Nuvens… Estão passando sempre umas muito grandes, parecendo, porque as casas não deixam ver se são menos grandes que parecem, que vão a tomar todo o céu; outras de tamanho incerto, podendo ser duas juntas ou uma que se vai partir em duas, sem sentido no ar alto contra o céu fatigado; outras ainda, pequenas, parecendo brinquedos de poderosas coisas, bolas irregulares de um jogo absurdo, só para um lado, num grande isolamento, frias
Nuvens… Interrogo-me e desconheço-me. Nada tenho feito de útil nem farei de justificável. Tenho gasto a parte da vida que não perdi em interpretar confusamente coisa nenhuma, fazendo versos em prosa às sensações intransmissíveis com que torno meu o universo incógnito. Estou farto de mim, objetiva e subjetivamente. Estou farto de tudo, e do tudo de tudo. Nuvens… São tudo, desmanchamentos do alto, coisas hoje só elas reais entre a terra nula e o céu que não existe; farrapos indescritíveis do tédio que lhes imponho; névoa condensada em ameaças de cor ausente; algodões de rama sujos de um hospital sem paredes.
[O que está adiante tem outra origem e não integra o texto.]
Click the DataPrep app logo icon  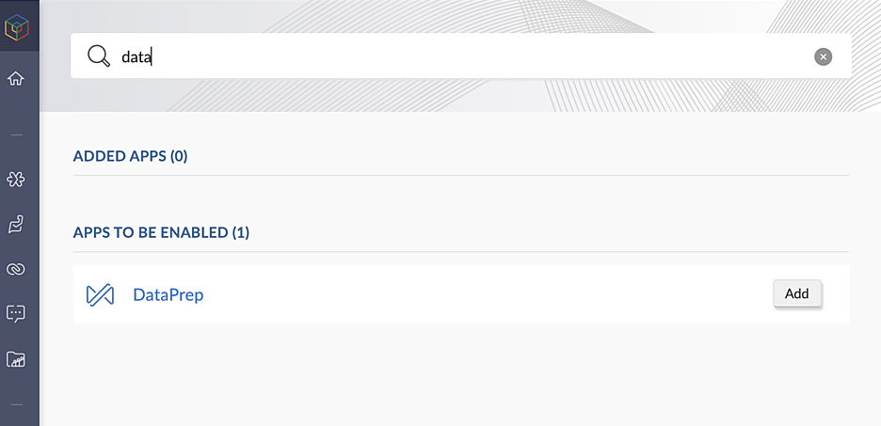[x=100, y=294]
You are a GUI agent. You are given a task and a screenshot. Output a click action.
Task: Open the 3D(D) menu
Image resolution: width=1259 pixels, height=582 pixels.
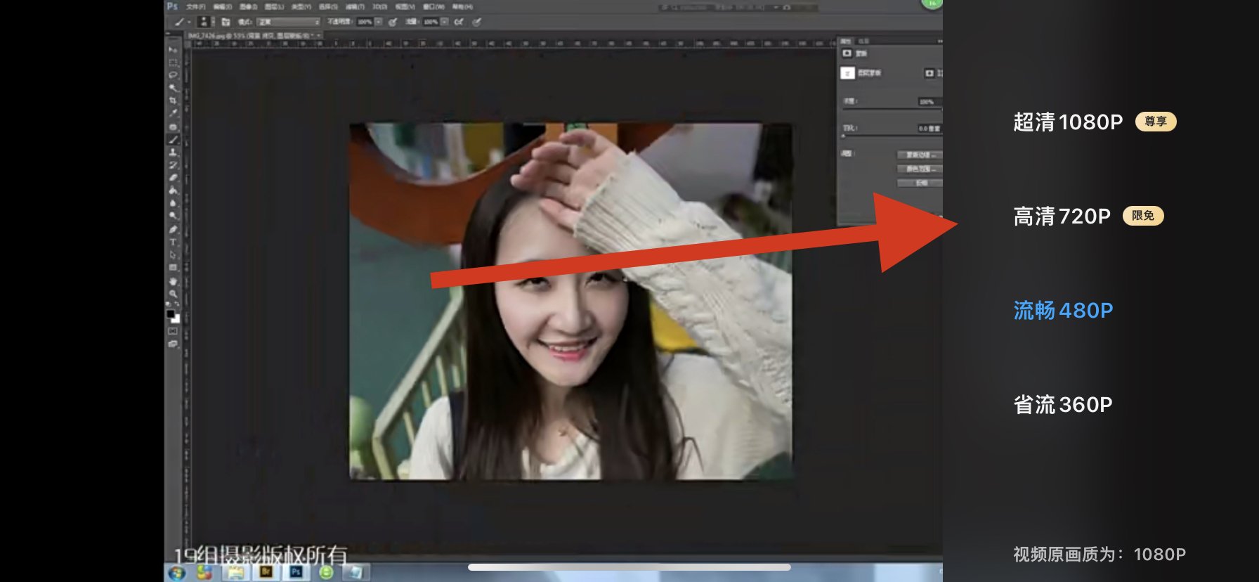coord(379,7)
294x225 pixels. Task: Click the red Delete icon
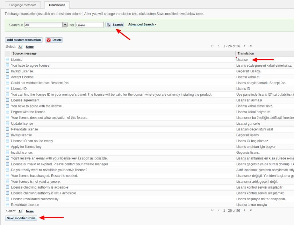click(x=49, y=40)
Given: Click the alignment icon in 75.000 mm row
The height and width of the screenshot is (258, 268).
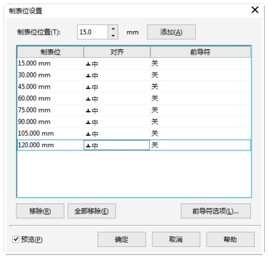Looking at the screenshot, I should [88, 111].
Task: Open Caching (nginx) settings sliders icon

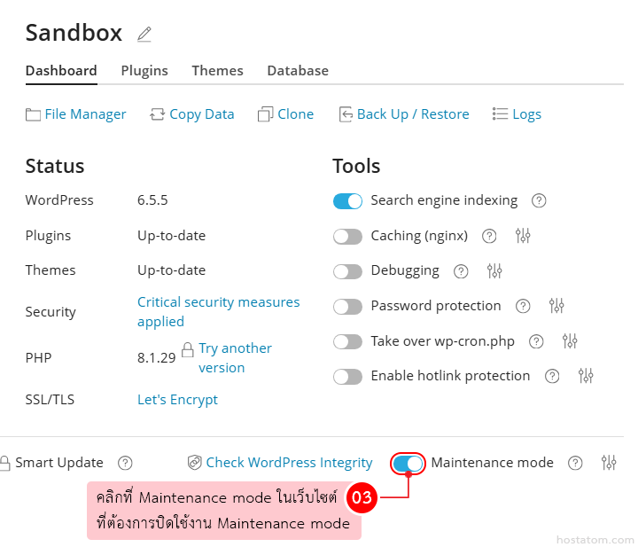Action: point(523,236)
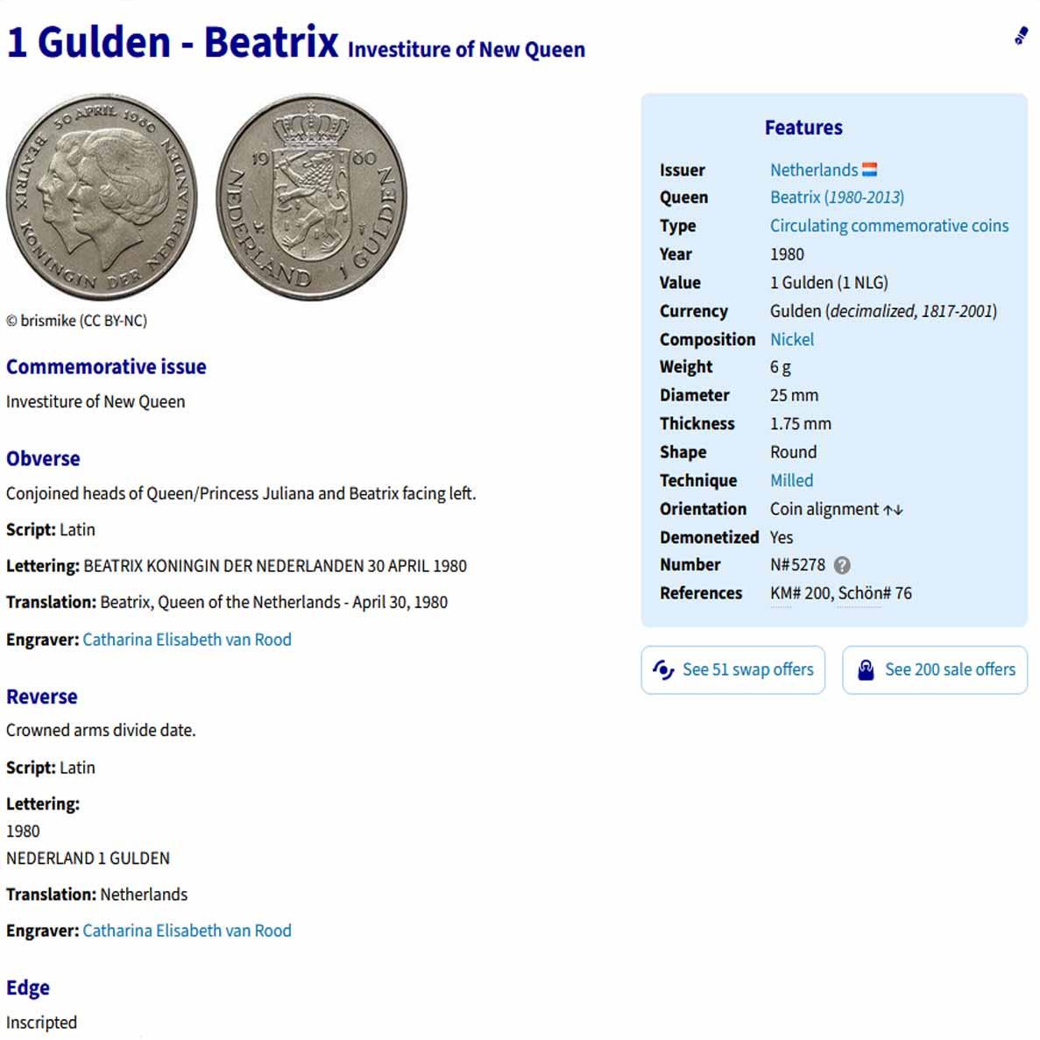Screen dimensions: 1040x1040
Task: Open the obverse coin image
Action: 102,197
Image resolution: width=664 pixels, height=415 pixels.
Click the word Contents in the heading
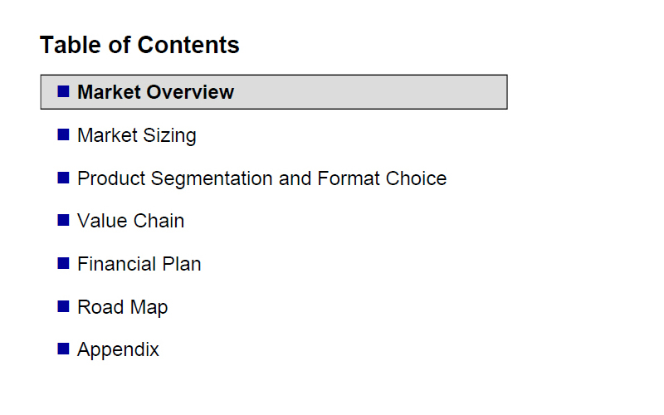coord(188,45)
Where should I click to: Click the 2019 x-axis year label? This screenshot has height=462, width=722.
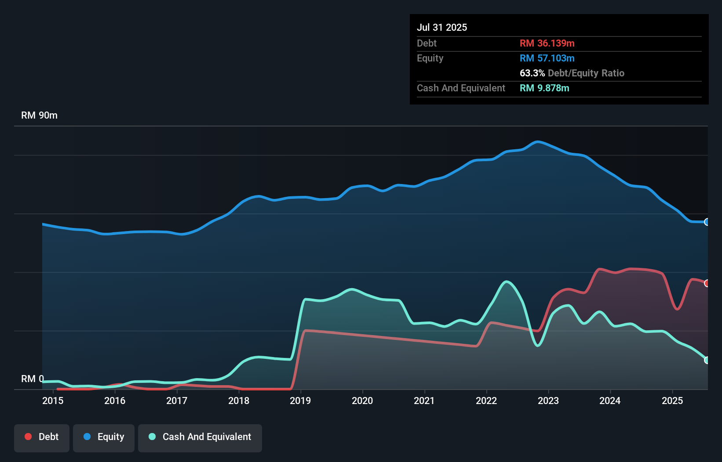coord(300,401)
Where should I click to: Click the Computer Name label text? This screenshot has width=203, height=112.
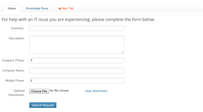tap(13, 70)
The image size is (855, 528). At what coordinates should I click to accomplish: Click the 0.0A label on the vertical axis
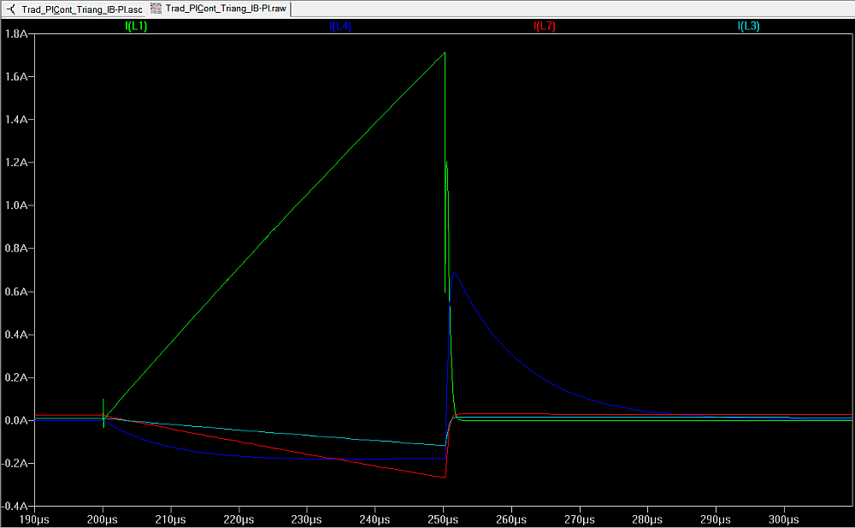(x=18, y=421)
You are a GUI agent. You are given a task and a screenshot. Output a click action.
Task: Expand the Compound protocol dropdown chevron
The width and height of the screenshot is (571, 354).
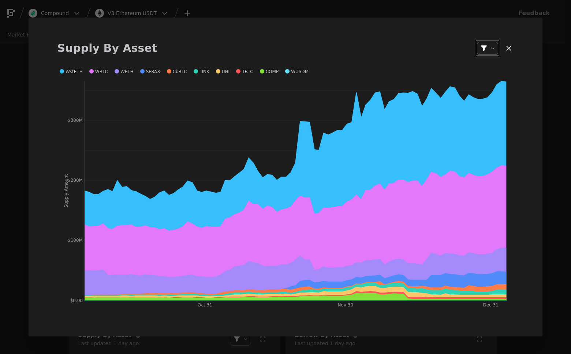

Nuvens… São como eu, uma passagem desfeita entre o céu e a terra, ao sabor de um impulso invisível, trovejando ou não trovejando, alegrando brancas ou escureando negras, ficções do intervalo e do descaminho, longe do ruído da terra e sem ter o silêncio do céu.
Nuvens… Continuam passando, continuam sempre passando, passarão sempre continuando, num enrolamento descontínuo de meadas baças, num alongamento difuso de falso céu desfeito.